* **Task**
Word for word, copy out the records given below.

* **Entries supplied**
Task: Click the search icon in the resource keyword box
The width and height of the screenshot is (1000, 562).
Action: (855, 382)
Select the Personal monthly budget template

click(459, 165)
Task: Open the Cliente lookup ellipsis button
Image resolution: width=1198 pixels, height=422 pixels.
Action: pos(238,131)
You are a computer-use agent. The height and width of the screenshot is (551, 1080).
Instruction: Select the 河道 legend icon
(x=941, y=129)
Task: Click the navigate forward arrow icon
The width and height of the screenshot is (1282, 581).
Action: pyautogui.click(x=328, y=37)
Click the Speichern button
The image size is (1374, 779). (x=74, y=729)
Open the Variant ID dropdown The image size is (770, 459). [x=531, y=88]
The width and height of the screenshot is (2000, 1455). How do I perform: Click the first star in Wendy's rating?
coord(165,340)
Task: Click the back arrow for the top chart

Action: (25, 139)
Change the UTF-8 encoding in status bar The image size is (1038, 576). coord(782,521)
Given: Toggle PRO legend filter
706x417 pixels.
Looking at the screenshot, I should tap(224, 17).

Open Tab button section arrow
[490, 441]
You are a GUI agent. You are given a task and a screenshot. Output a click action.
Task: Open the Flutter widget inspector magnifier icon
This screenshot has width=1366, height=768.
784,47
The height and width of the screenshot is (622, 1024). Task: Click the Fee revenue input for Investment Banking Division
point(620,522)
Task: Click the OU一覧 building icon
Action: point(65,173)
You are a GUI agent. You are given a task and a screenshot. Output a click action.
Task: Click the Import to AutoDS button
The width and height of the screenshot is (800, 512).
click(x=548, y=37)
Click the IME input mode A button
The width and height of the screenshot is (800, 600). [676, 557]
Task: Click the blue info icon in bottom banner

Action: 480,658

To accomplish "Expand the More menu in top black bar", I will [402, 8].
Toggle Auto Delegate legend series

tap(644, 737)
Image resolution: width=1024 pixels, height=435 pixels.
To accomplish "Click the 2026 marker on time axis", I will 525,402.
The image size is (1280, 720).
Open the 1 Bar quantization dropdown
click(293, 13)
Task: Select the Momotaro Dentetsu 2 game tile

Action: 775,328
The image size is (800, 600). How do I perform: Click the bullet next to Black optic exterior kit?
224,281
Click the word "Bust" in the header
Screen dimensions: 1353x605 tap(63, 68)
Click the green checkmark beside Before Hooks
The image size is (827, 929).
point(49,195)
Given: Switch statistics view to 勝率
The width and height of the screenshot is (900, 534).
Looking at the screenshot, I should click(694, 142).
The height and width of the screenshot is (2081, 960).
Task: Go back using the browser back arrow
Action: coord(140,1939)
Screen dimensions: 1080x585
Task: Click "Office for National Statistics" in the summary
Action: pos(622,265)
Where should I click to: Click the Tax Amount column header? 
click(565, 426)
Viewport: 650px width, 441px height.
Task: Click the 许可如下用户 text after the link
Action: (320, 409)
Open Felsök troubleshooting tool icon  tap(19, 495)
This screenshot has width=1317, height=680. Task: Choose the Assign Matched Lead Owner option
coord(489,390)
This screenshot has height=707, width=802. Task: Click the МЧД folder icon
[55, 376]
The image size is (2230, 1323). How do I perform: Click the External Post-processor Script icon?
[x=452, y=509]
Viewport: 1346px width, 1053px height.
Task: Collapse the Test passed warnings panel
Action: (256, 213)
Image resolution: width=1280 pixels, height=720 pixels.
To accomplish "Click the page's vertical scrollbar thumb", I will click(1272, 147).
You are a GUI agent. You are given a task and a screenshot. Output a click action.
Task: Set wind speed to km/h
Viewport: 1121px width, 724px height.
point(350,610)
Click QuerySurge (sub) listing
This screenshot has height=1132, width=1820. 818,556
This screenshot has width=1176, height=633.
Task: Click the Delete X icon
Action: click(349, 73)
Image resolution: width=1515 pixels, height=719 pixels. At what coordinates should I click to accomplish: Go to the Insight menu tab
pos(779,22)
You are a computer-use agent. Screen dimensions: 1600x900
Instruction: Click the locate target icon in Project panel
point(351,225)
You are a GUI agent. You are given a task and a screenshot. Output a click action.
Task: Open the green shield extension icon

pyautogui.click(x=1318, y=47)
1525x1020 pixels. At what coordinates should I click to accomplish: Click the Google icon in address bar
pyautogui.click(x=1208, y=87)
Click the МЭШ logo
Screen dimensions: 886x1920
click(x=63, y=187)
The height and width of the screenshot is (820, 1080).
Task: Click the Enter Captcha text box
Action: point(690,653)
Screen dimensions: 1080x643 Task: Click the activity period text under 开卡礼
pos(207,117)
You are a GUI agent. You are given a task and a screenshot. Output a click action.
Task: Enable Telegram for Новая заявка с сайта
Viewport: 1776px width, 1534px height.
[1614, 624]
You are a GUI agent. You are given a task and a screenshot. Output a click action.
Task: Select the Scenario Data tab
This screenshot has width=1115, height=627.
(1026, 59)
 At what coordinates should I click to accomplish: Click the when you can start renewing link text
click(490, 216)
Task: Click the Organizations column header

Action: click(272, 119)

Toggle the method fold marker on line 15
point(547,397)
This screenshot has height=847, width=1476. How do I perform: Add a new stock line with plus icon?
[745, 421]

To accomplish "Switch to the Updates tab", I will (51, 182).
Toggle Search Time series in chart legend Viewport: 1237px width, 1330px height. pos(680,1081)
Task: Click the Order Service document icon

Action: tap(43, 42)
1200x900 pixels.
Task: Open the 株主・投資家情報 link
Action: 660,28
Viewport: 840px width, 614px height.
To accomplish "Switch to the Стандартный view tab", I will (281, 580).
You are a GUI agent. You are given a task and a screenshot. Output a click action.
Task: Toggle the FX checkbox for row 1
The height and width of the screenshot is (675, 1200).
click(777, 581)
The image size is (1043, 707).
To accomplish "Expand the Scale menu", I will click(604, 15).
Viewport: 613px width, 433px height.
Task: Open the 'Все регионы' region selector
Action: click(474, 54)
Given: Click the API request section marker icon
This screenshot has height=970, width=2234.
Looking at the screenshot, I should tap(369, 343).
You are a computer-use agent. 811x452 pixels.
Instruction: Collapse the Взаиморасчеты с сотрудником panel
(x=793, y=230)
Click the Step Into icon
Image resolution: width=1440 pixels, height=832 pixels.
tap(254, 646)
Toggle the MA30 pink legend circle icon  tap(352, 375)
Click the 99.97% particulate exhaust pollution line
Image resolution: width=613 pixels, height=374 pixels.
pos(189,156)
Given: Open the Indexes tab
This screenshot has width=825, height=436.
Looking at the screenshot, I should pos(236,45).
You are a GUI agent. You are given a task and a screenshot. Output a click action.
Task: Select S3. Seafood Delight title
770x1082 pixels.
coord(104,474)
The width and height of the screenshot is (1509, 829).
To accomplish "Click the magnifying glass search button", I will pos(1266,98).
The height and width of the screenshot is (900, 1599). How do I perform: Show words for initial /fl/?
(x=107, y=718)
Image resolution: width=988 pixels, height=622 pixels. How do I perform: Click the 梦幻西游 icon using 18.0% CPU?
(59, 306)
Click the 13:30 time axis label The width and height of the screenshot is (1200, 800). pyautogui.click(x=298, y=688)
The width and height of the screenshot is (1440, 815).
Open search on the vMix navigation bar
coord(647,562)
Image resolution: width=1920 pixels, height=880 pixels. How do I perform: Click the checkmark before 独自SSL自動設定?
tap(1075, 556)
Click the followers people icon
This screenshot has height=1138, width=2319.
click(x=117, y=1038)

* **Answer to this problem**
Task: Click the search icon in the resource keyword box
The width and height of the screenshot is (1000, 562).
Action: (855, 382)
Select the Personal monthly budget template

click(459, 165)
Task: Open the Cliente lookup ellipsis button
Image resolution: width=1198 pixels, height=422 pixels.
Action: pos(238,131)
You are a computer-use agent. The height and width of the screenshot is (551, 1080).
Instruction: Select the 河道 legend icon
(x=941, y=129)
Task: Click the navigate forward arrow icon
The width and height of the screenshot is (1282, 581).
Action: pyautogui.click(x=328, y=37)
Click the Speichern button
The image size is (1374, 779). (x=74, y=729)
Open the Variant ID dropdown The image size is (770, 459). [x=531, y=88]
The width and height of the screenshot is (2000, 1455). How do I perform: Click the first star in Wendy's rating?
coord(165,340)
Task: Click the back arrow for the top chart

Action: (25, 139)
Change the UTF-8 encoding in status bar The image size is (1038, 576). coord(782,521)
Given: Toggle PRO legend filter
706x417 pixels.
Looking at the screenshot, I should tap(224, 17).

Open Tab button section arrow
[490, 441]
You are a GUI agent. You are given a task and a screenshot. Output a click action.
Task: Open the Flutter widget inspector magnifier icon
This screenshot has width=1366, height=768.
784,47
The height and width of the screenshot is (622, 1024). Task: Click the Fee revenue input for Investment Banking Division
point(620,522)
Task: Click the OU一覧 building icon
Action: point(65,173)
You are a GUI agent. You are given a task and a screenshot. Output a click action.
Task: Click the Import to AutoDS button
The width and height of the screenshot is (800, 512).
click(x=548, y=37)
Click the IME input mode A button
The width and height of the screenshot is (800, 600). [676, 557]
Task: Click the blue info icon in bottom banner

Action: 480,658

To accomplish "Expand the More menu in top black bar", I will [402, 8].
Toggle Auto Delegate legend series

tap(644, 737)
Image resolution: width=1024 pixels, height=435 pixels.
To accomplish "Click the 2026 marker on time axis", I will 525,402.
The image size is (1280, 720).
Open the 1 Bar quantization dropdown
click(293, 13)
Task: Select the Momotaro Dentetsu 2 game tile

Action: 775,328
The image size is (800, 600). How do I perform: Click the bullet next to Black optic exterior kit?
224,281
Click the word "Bust" in the header
Screen dimensions: 1353x605 tap(63, 68)
Click the green checkmark beside Before Hooks
The image size is (827, 929).
point(49,195)
Given: Switch statistics view to 勝率
The width and height of the screenshot is (900, 534).
Looking at the screenshot, I should click(694, 142).
The height and width of the screenshot is (2081, 960).
Task: Go back using the browser back arrow
Action: coord(140,1939)
Screen dimensions: 1080x585
Task: Click "Office for National Statistics" in the summary
Action: pos(622,265)
Where should I click to: Click the Tax Amount column header? 
click(565, 426)
Viewport: 650px width, 441px height.
Task: Click the 许可如下用户 text after the link
Action: (320, 409)
Open Felsök troubleshooting tool icon  tap(19, 495)
This screenshot has width=1317, height=680. Task: Choose the Assign Matched Lead Owner option
coord(489,390)
This screenshot has height=707, width=802. Task: Click the МЧД folder icon
[55, 376]
The image size is (2230, 1323). How do I perform: Click the External Post-processor Script icon?
[x=452, y=509]
Viewport: 1346px width, 1053px height.
Task: Collapse the Test passed warnings panel
Action: (256, 213)
Image resolution: width=1280 pixels, height=720 pixels.
To accomplish "Click the page's vertical scrollbar thumb", I will click(1272, 147).
You are a GUI agent. You are given a task and a screenshot. Output a click action.
Task: Set wind speed to km/h
Viewport: 1121px width, 724px height.
point(350,610)
Click QuerySurge (sub) listing
This screenshot has height=1132, width=1820. 818,556
This screenshot has width=1176, height=633.
Task: Click the Delete X icon
Action: click(349, 73)
Image resolution: width=1515 pixels, height=719 pixels. At what coordinates should I click to accomplish: Go to the Insight menu tab
pos(779,22)
You are a computer-use agent. Screen dimensions: 1600x900
Instruction: Click the locate target icon in Project panel
point(351,225)
You are a GUI agent. You are given a task and a screenshot. Output a click action.
Task: Open the green shield extension icon

pyautogui.click(x=1318, y=47)
1525x1020 pixels. At what coordinates should I click to accomplish: Click the Google icon in address bar
pyautogui.click(x=1208, y=87)
Click the МЭШ logo
Screen dimensions: 886x1920
click(x=63, y=187)
The height and width of the screenshot is (820, 1080).
Task: Click the Enter Captcha text box
Action: point(690,653)
Screen dimensions: 1080x643 Task: Click the activity period text under 开卡礼
pos(207,117)
You are a GUI agent. You are given a task and a screenshot. Output a click action.
Task: Enable Telegram for Новая заявка с сайта
Viewport: 1776px width, 1534px height.
[1614, 624]
You are a GUI agent. You are given a task and a screenshot. Output a click action.
Task: Select the Scenario Data tab
This screenshot has width=1115, height=627.
(1026, 59)
 At what coordinates should I click to accomplish: Click the when you can start renewing link text
click(490, 216)
Task: Click the Organizations column header

Action: click(272, 119)

Toggle the method fold marker on line 15
point(547,397)
This screenshot has height=847, width=1476. How do I perform: Add a new stock line with plus icon?
[745, 421]

To accomplish "Switch to the Updates tab", I will (51, 182).
Toggle Search Time series in chart legend Viewport: 1237px width, 1330px height. pos(680,1081)
Task: Click the Order Service document icon

Action: tap(43, 42)
1200x900 pixels.
Task: Open the 株主・投資家情報 link
Action: 660,28
Viewport: 840px width, 614px height.
To accomplish "Switch to the Стандартный view tab", I will (281, 580).
You are a GUI agent. You are given a task and a screenshot. Output a click action.
Task: Toggle the FX checkbox for row 1
The height and width of the screenshot is (675, 1200).
click(777, 581)
The image size is (1043, 707).
To accomplish "Expand the Scale menu", I will click(604, 15).
Viewport: 613px width, 433px height.
Task: Open the 'Все регионы' region selector
Action: click(474, 54)
Given: Click the API request section marker icon
This screenshot has height=970, width=2234.
Looking at the screenshot, I should tap(369, 343).
You are a computer-use agent. 811x452 pixels.
Instruction: Collapse the Взаиморасчеты с сотрудником panel
(x=793, y=230)
Click the Step Into icon
Image resolution: width=1440 pixels, height=832 pixels.
tap(254, 646)
Toggle the MA30 pink legend circle icon  tap(352, 375)
Click the 99.97% particulate exhaust pollution line
Image resolution: width=613 pixels, height=374 pixels.
pos(189,156)
Given: Open the Indexes tab
This screenshot has width=825, height=436.
Looking at the screenshot, I should pos(236,45).
You are a GUI agent. You are given a task and a screenshot. Output a click action.
Task: Select S3. Seafood Delight title
770x1082 pixels.
coord(104,474)
The width and height of the screenshot is (1509, 829).
To accomplish "Click the magnifying glass search button", I will pos(1266,98).
The height and width of the screenshot is (900, 1599). How do I perform: Show words for initial /fl/?
(x=107, y=718)
Image resolution: width=988 pixels, height=622 pixels. How do I perform: Click the 梦幻西游 icon using 18.0% CPU?
(59, 306)
Click the 13:30 time axis label The width and height of the screenshot is (1200, 800). pyautogui.click(x=298, y=688)
The width and height of the screenshot is (1440, 815).
Open search on the vMix navigation bar
coord(647,562)
Image resolution: width=1920 pixels, height=880 pixels. How do I perform: Click the checkmark before 独自SSL自動設定?
tap(1075, 556)
Click the followers people icon
This screenshot has height=1138, width=2319.
click(x=117, y=1038)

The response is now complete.